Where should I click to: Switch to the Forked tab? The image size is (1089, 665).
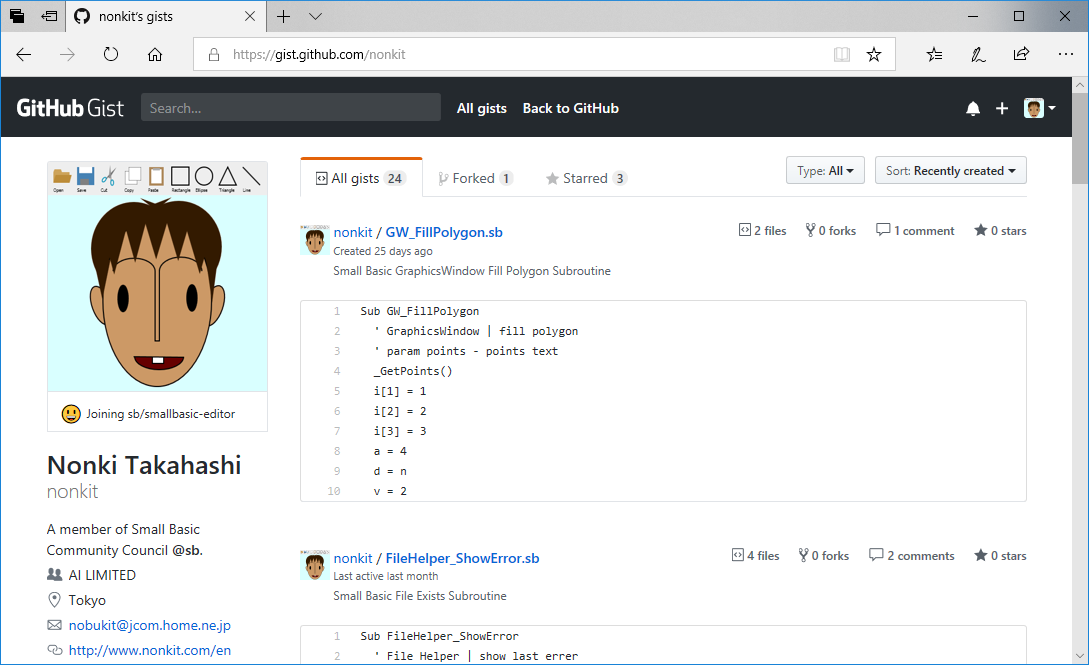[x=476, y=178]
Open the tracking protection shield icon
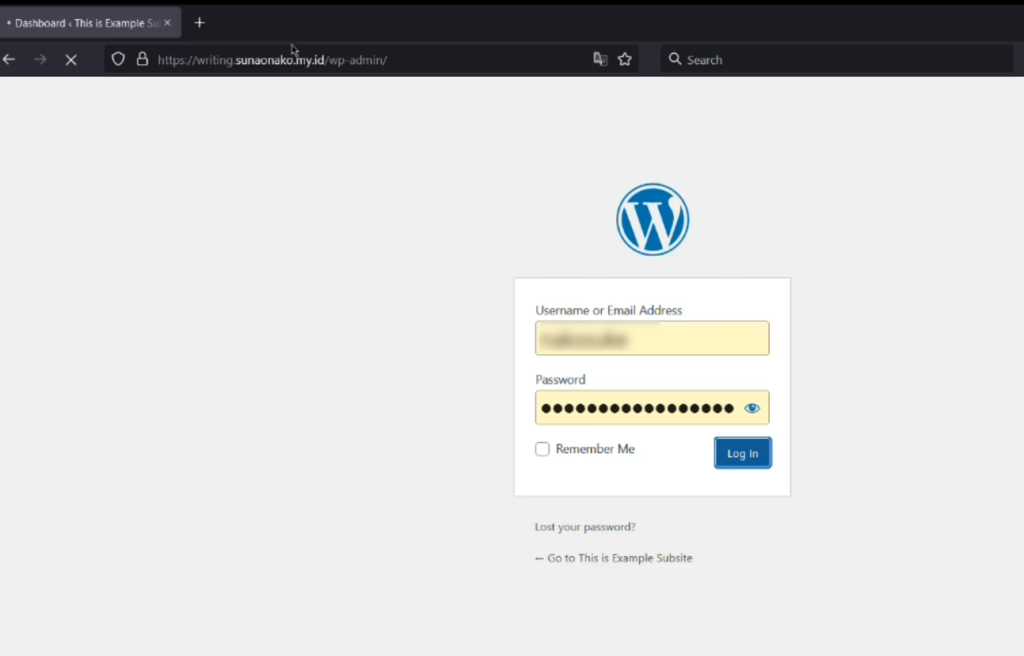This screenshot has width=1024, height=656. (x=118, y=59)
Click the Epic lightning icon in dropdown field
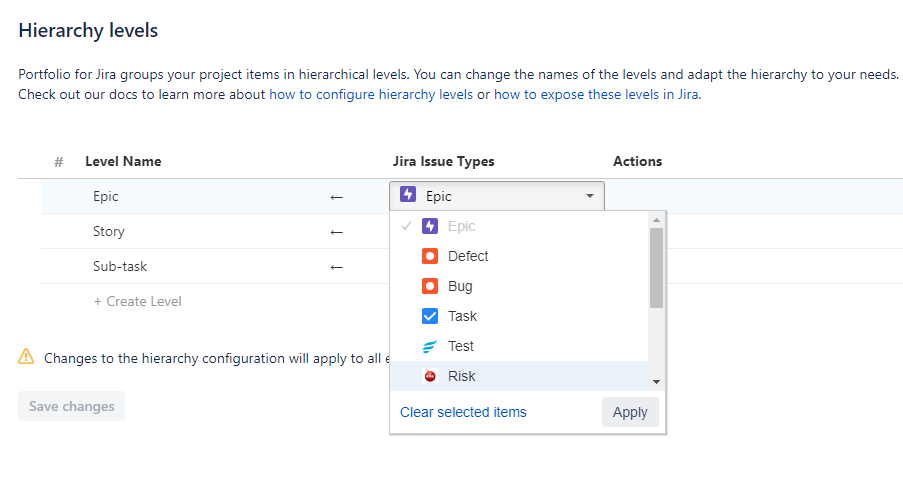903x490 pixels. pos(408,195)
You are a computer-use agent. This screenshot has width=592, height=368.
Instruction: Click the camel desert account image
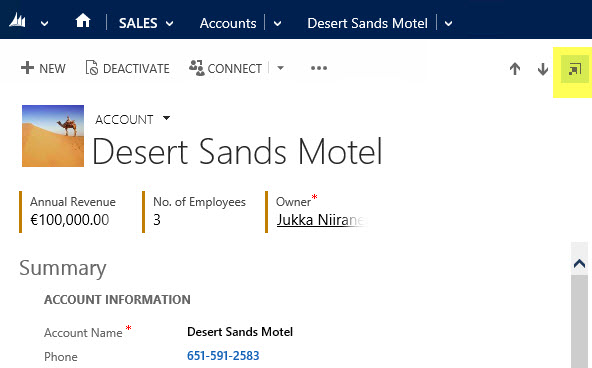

== == ==

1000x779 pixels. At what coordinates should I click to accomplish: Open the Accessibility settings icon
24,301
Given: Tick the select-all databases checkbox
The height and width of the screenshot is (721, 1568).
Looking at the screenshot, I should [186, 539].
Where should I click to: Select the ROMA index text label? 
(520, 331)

== == ==

- [EXERCISE GOAL]
In the listing above, find the line containing "Where should I click to: Switch" and the line containing "Instruction: Click the". Print those two lines and every line between them exactly, with no pictures.

- [SOLUTION FOR THIS PROBLEM]
Where should I click to: Switch to the Forked tab? The image size is (1089, 665).
[x=476, y=178]
Open the tracking protection shield icon
This screenshot has width=1024, height=656. (x=118, y=59)
Click the Epic lightning icon in dropdown field
903x490 pixels. pos(408,195)
You are a computer-use agent. This screenshot has width=592, height=368.
Instruction: Click the camel desert account image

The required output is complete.